*** Extracted material ***

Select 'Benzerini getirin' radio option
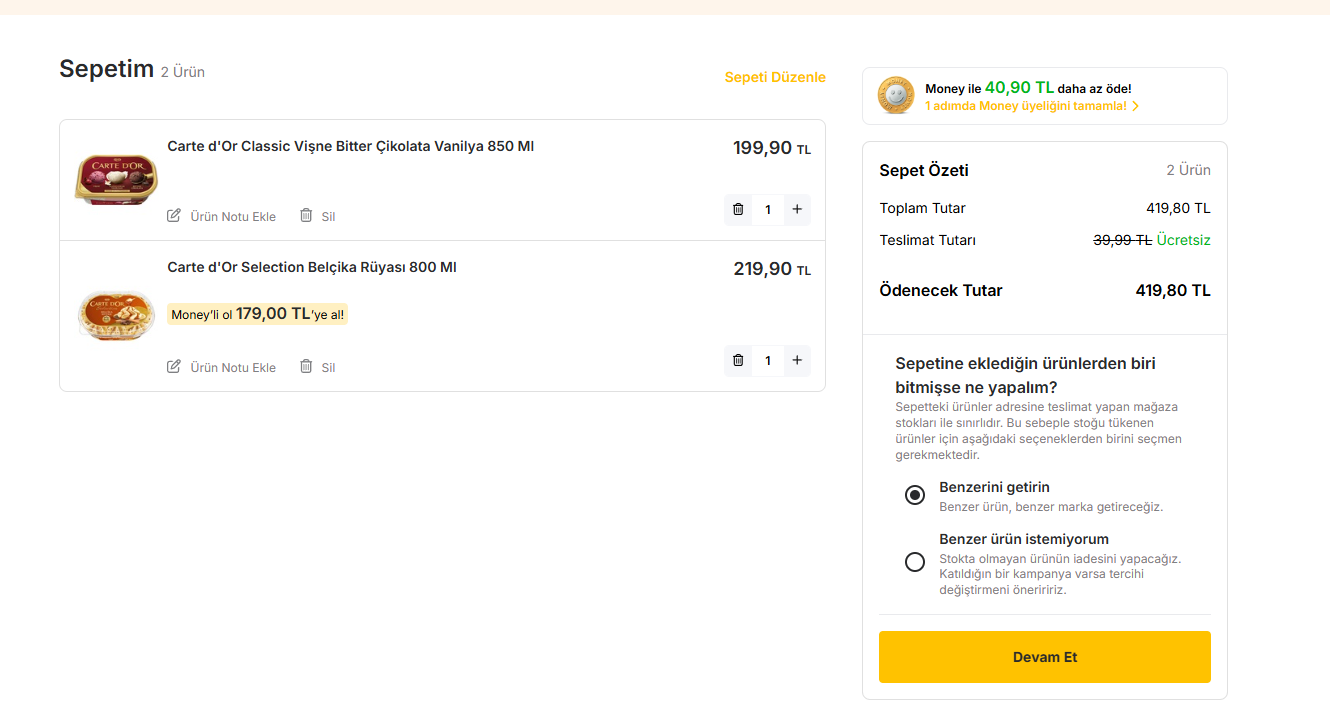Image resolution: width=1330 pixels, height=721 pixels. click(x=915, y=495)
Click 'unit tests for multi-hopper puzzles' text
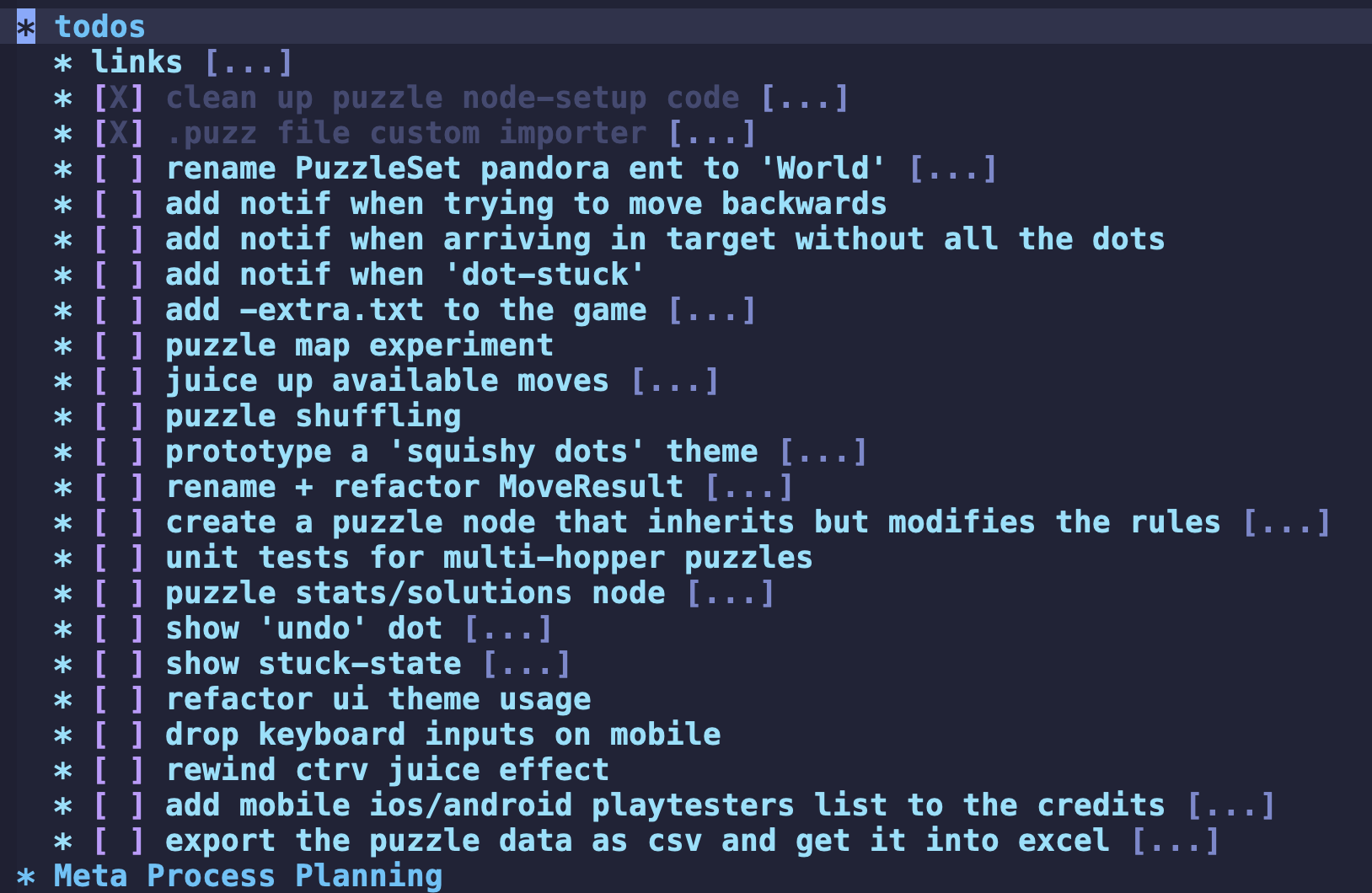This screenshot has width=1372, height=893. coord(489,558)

*** End of Extracted material ***
*** Extracted material ***

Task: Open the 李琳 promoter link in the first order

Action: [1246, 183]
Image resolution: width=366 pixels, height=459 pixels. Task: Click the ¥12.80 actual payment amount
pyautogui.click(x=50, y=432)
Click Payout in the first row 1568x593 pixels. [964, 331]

*** End of Extracted material ***

Work instructions: In the entries above, find the line holding "Task: Open the" and the line holding "Click Payout in"; print both of them and every line between, exactly, and nothing else.

Result:
Task: Open the 李琳 promoter link in the first order

Action: [1246, 183]
Image resolution: width=366 pixels, height=459 pixels. Task: Click the ¥12.80 actual payment amount
pyautogui.click(x=50, y=432)
Click Payout in the first row 1568x593 pixels. [964, 331]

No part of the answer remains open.